Valentine’s Day came two days early for more than 70 residents and 25 staff members of the Charles E. Smith Life Communities, who were invited on Sunday to a night of music and dancing at the Fillmore Silver Spring.
These residents were invited because they volunteer at Charles E. Smith by working at the library or putting on plays, according to Alan Freeman, who sits on the board of governors and is president of the Landow House and Ring House, two of five living facilities at Charles E. Smith in Rockville.
“It’s just a nice way to get them to a different kind of event they don’t usually get. They’ll have some fun music, some good food, and it’s just a night out on the town for them,” Freeman said.

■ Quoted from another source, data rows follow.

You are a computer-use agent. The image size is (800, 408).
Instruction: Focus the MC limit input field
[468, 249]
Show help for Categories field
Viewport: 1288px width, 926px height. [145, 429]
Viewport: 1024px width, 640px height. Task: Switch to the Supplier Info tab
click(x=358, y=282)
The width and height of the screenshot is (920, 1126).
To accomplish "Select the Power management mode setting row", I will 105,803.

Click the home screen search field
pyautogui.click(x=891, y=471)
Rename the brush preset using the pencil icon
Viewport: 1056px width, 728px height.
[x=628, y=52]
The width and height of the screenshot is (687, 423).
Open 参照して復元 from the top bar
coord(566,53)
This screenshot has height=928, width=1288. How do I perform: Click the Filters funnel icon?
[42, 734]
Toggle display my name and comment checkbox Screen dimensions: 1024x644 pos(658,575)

“Tonight’s sweetheart social was a huge success,” said Fillmore General Manager Stephanie Steele. “The Fillmore is all about music and community. Not only do we want to have a wide variety of musical entertainment that appeals to the entire community, but it’s also important for us to serve as a philanthropic resource for as many important organizations as possible in this area.”
Even Councilmember Valerie Ervin (D-dist. 5) couldn’t resist stopping by what will become an annual event.
“I’m having a ball,” Ervin said as she took a break from dancing with a few residents. “This is just such a lovely way to show the appreciation The Fillmore has for Montgomery County residents.”
Shirley Klavan,84, who lives in the Revitz House, appreciated the social event.
“I enjoyed it very much,” Klavan said. “I thought it was well-planned. Everybody was nice and pleasant.”
Along with local swing band Night & Day, guests enjoyed an assortment of Valentine’s Day sweets, including cupcakes, sugar-free cookies and chocolate-dipped strawberries. Raffles were also drawn; winners won either Valentine’s Day baskets full of goodies or flowers.
More than 1,000 people live in the Charles E. Smith communities, which range from independent (Revitz House and Ring House) to assisted living (Landow House) to full-care nursing homes (Smith-Kogod and Wasserman Residences). Although Patty Hagen, director of recreational therapy, says the average age is 90, most residents are active and independent.
For instance, Klavan drives herself or takes Metro to the Olney Theatre Center, the Round House Theatre in Bethesda and the Arena Stage in Washington, where she has volunteered as an usher for more than 15 years.
Residents such as Klavan “are very busy, very independent,” Hagen said. “Still, we try very hard, especially in our nursing homes, to get the residents fresh air, go out on outings up to two times a week.”
“This is a beautiful event. The residents are having a great time,” Hagen said.